Auszuführende Aufgaben
(a) Beantworten Sie anhand des Textes über geldfreies Leben die folgenden Fragen:
(i) In welchem Jahr verschenkte Tobi Rosswog sein Geld?
(ii) Wie heißt das solidarische Wohnprojekt, das er mit Gleichgesinnten gründete?
(iii) Mit welchem Alter endet laut Text die Familienversicherung der gesetzlichen Krankenkasse?
(b) Ermitteln Sie alle Zeilen der Datensätze, in denen die Zeichenfolge "settings" vorkommt, und schreiben Sie diese Zeilen ab. Achten Sie dabei auf Groß- und Kleinschreibung.

Vorliegender Text
#####
Ganz ohne Geld leben - geht das?

Ganz ohne Geld leben - geht das?

Im Gespräch mit Tobi Rosswog

Tobi Rosswog ist freier Dozent, Speaker, Initiator, Coach, Autor und Aktivist. Und er lebt möglichst geldfrei.


2013 verschenkte er sein Geld und begann eine Reise ohne Geld durch Deutschland und Europa.


Später schrieb er ein Buch namens After Work, in dem er die klassische Lohnarbeit angreift, und gründete mit Gleichgesinnten das solidarische Wohnprojekt "Kollektiv für gelebte Utopie". Wir haben mit ihm telefoniert.
  • Tobi Rosswog über geldfreies Leben
    Das Interview zum Nachhören

"Studium erfolgreich abgebrochen und bin losgereist"


2013 traf Tobi einen Entschluss, er verschenkte sein Geld, brach sein Studium ab und trat eine geldfreie Reise durch Deutschland und Europa an.
Den letzten Impuls gab es nach einem FÖJ-Seminar, das Tobi leitete, zu dem er gutes Feedback bekam und er gefragt wurde, warum er das nicht öfter mache.
"Das hab ich mich dann auch gefragt und hab dann gemerkt, naja, weil ich ja noch studiere. Dann hab ich mich gefragt, warum studiere ich eigentlich noch? [...] Naja, weil ich glaube, irgendwie eine Bescheinigung zu brauchen, die mir erlaubt, was zu sein und dann dafür Geld zu bekommen."
Mit dieser Verwertungslogik wollte Tobi brechen und trat seine Reise an. Während seiner Reise hielt er Vorträge im deutschsprachigen Raum, reiste aber auch durch Belgien, Niederlande, Luxemburg und Frankreich.

"45 Kilogramm sind es pro Tag"

Irgendwas musste er auf seiner Reise natürlich essen, Containern und Foodsharing war die Lösung.
"45 Kilogramm sind es pro Tag, pro Lebensmittelgeschäft, die an genießbaren Lebensmitteln weggeworfen werden. [...] Und die haben wir dann übers Containern oder Foodsharing, was wir damals auch initiierten, gerettet und anderen Menschen auch verfügbar gemacht."
Geschlafen hat er immer dort, wo es gerade ging, zum Beispiel wenn er in einer WG eingeladen war. Irgendwann war die Reise dann vorbei. Der Grund: Mit 25 endet die Familienversicherung der gesetzlichen Krankenkasse. Tobi musste also wieder Geld in die Hand nehmen, um die Versicherung zu bezahlen. Doch er lebte weiterhin sehr genügsam.
#####
Datensätze zur Übung
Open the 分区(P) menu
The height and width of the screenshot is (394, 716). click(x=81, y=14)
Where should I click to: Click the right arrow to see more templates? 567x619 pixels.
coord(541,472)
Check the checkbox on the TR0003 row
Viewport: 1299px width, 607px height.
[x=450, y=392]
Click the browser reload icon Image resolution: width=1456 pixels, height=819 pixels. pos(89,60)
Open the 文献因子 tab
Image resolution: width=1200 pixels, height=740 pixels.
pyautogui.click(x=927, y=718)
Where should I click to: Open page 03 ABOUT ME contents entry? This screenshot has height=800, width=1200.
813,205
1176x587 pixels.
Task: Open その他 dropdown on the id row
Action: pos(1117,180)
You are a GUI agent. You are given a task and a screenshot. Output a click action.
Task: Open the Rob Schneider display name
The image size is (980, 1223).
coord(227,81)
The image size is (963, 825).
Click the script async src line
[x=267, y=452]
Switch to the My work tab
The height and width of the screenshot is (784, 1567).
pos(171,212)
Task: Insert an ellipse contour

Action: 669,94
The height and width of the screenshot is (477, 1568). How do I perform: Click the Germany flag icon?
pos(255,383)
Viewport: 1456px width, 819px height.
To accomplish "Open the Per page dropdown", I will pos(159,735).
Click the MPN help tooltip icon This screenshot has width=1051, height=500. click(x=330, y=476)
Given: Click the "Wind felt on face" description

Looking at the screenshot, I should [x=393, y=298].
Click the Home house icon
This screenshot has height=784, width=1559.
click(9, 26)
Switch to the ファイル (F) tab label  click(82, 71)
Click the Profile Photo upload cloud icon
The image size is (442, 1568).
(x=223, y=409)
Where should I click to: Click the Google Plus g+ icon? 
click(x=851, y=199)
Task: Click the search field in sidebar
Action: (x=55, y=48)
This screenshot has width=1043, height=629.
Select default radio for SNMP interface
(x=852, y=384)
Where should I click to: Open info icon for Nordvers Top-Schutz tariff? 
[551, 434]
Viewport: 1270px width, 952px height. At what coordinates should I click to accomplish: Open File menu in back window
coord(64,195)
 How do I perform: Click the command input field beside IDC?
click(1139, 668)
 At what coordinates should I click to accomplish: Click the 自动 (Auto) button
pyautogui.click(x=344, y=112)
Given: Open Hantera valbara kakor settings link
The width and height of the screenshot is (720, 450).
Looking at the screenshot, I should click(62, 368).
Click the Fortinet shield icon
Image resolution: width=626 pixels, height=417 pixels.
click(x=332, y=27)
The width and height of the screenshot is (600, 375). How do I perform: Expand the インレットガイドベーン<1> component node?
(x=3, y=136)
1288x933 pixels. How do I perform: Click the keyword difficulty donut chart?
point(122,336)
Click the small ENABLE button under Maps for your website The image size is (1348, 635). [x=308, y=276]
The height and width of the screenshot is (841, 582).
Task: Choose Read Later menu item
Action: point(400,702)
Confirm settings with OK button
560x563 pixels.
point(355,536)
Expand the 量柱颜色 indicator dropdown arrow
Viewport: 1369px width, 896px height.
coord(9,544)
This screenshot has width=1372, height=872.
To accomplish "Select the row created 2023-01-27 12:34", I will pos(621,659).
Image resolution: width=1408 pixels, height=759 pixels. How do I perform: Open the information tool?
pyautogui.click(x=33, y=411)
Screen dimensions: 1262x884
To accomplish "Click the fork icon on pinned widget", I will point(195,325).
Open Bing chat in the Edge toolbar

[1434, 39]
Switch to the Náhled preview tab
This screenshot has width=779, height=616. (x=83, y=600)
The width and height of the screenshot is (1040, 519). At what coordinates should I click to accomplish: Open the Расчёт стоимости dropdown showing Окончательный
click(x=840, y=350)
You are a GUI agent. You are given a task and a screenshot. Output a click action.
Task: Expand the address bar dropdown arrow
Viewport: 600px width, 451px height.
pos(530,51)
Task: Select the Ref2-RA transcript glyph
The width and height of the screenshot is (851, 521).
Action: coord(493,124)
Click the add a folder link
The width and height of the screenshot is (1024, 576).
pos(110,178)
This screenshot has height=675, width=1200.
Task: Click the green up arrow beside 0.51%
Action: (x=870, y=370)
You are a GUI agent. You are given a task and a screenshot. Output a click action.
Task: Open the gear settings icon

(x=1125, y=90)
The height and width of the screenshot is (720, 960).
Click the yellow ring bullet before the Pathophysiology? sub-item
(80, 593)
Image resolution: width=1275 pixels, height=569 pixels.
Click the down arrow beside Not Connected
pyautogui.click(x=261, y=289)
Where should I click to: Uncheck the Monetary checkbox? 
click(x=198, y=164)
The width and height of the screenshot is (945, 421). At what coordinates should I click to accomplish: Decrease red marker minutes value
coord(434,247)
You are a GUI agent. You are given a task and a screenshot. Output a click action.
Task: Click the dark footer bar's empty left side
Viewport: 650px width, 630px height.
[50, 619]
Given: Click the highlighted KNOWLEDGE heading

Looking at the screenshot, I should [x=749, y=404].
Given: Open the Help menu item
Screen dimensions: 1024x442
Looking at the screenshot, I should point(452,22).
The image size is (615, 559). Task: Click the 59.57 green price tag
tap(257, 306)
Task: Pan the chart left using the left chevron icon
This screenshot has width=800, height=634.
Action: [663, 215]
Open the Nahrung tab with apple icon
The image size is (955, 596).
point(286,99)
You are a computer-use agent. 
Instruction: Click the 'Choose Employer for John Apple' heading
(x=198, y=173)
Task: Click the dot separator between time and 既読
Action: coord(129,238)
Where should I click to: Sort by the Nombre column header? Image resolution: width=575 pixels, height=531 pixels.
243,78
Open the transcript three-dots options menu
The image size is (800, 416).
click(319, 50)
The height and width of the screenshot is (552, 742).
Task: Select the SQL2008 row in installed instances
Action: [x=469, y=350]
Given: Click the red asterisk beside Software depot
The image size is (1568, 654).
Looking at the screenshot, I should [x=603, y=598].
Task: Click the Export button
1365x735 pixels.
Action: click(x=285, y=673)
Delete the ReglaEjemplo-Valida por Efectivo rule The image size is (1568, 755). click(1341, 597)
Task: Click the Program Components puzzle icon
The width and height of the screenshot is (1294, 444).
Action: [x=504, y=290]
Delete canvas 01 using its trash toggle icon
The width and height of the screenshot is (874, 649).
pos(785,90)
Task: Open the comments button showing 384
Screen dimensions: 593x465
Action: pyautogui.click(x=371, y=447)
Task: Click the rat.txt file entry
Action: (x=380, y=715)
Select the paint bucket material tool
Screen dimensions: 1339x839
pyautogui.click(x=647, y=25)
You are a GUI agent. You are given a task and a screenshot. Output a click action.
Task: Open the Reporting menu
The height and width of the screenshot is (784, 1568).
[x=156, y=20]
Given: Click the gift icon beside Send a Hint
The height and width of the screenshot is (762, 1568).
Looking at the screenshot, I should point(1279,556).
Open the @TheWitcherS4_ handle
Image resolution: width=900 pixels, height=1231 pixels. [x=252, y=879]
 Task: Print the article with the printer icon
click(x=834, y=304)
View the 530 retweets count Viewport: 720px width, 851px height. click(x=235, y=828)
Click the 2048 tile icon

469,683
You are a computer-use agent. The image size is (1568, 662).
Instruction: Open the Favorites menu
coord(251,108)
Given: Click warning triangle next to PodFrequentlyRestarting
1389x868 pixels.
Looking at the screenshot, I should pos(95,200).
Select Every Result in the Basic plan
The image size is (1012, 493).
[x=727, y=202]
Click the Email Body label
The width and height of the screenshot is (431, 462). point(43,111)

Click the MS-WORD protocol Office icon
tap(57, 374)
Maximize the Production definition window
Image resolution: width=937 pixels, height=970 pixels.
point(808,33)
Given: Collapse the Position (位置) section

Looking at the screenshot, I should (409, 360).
#####
Lösungen je Aufgabe
(a)
(i) 2013
(ii) „Kollektiv für gelebte Utopie“
(iii) Mit 25

(b)
Given: Open Hantera valbara kakor settings link
Confirm settings with OK button
Task: Open the gear settings icon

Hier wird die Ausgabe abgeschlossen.